In 1831 Ward edited with Arnold the short-lived weekly The Englishman's Register, of which Arnold was the proprietor. He gave up the law, for which he had been trained, on his appointment in 1837 to an inspectorship of prisons. The following year, after some months as private secretary to John Lambton, 1st Earl of Durham, became through his influence secretary to the New Zealand Colonization Company.

==Diplomat==
Early in 1841 Ward was appointed British commissioner for the revision of the State tolls. In 1844 he was sent to Berlin as British commissioner for the settlement, through the arbitration of Frederick William IV of Prussia, of the so-called Portendic claims on France, arising out of a blockade by French ships of part of the African coast.
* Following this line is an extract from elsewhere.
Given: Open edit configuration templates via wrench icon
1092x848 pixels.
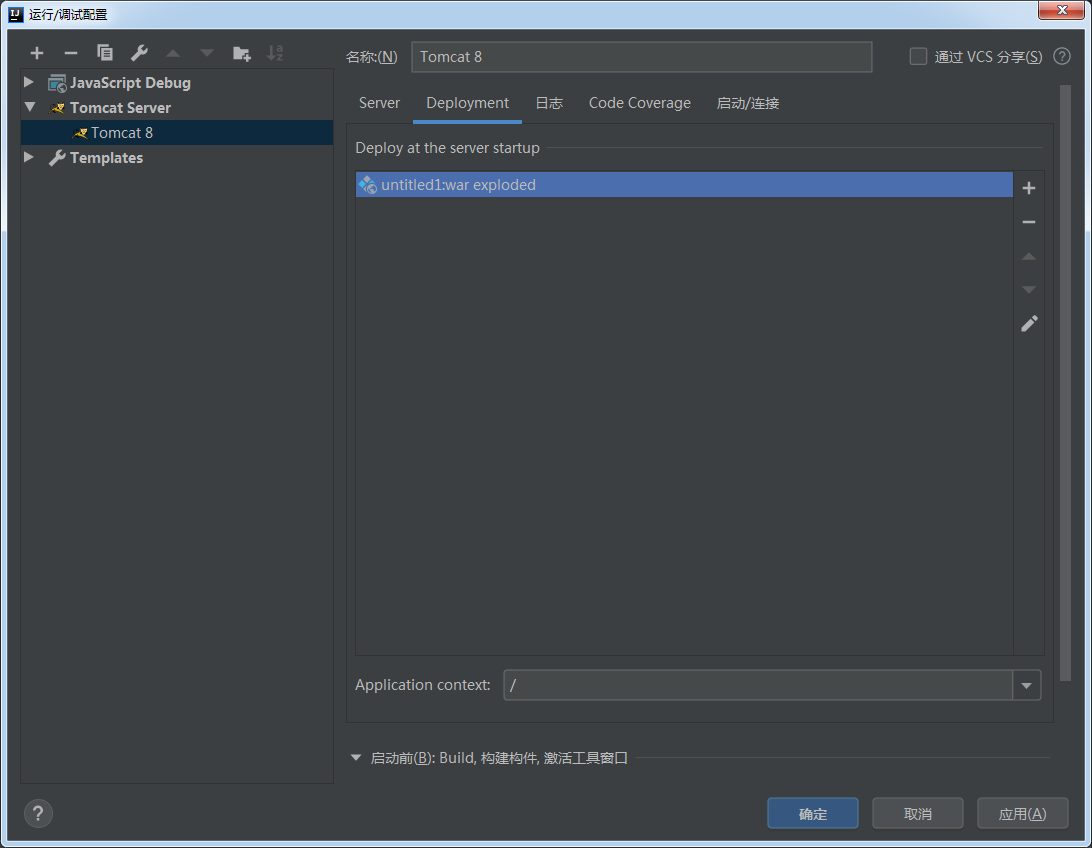Looking at the screenshot, I should point(139,52).
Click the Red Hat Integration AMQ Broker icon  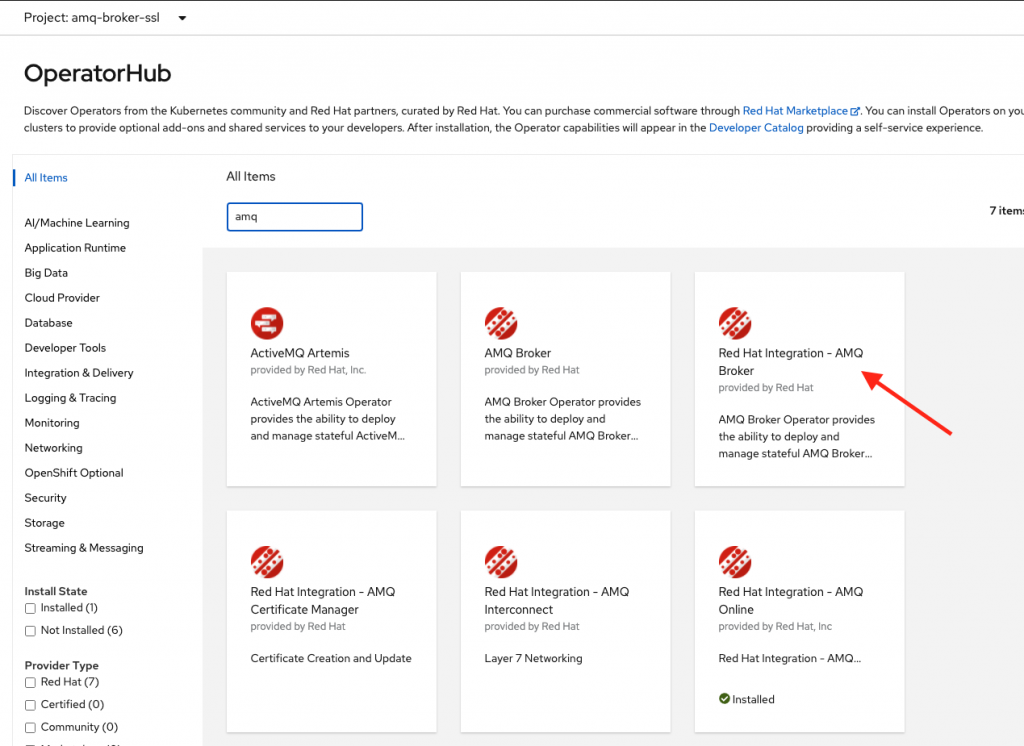pyautogui.click(x=735, y=323)
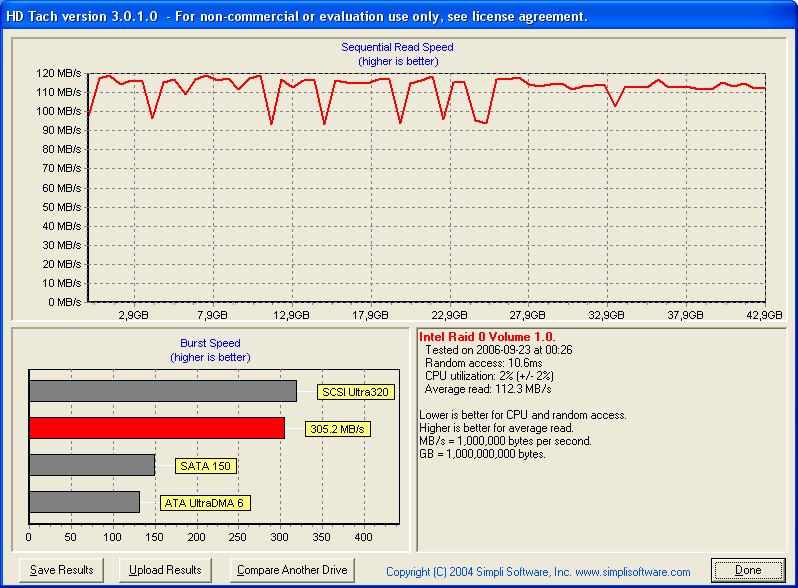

In summer 1845 Lord Aberdeen appointed Ward consul-general at Leipzig, with a commission to visit places in Germany where conferences of the Zollverein would be held. At the end of 1850 Lord Palmerston instructed him to act as secretary of legation at Dresden during the diplomatic conferences held in there, and he saw the results achieved by the policy of Austria, represented by Prince Felix of Schwarzenberg. In 1854 he attended the Munich exhibition of arts and manufactures, and wrote a report on the state of technical instruction in Bavaria. In 1857 he was charged with a political inquiry into Schleswig-Holstein; but his report was left unpublished by Lord Clarendon.

In 1860 Ward, after being made a C.B., was nominated chargé d'affaires and consul-general for the Hanse Towns and the surrounding parts of Germany. Negotiating in 1865, with Lord Napier and Ettrick, a commercial treaty with the Zollverein, he was in 1866 raised to the rank of minister-resident.

==Later life==
In 1870, after the abolition of direct diplomatic relations with the Hanse Towns when they joined the North German Confederation, Ward left Hamburg. The rest of his life he spent in retirement, at Dover and in Essex, writing his Reminiscences.

Ward died at Dover on 1 September 1890.

==Works==
Ward published in 1839 an account of the resources of New Zealand, for New Zealand Colonization Company. He wrote articles on both home and foreign affairs in the Edinburgh Review and British and Foreign Review. Experiences of a Diplomatist (1872) was based on three decades of diaries from his time in Germany.

==Family==
Ward married Caroline, daughter of John Bullock, rector of Radwinter, Essex, who survived him until 1905. Their second son was Adolphus William Ward.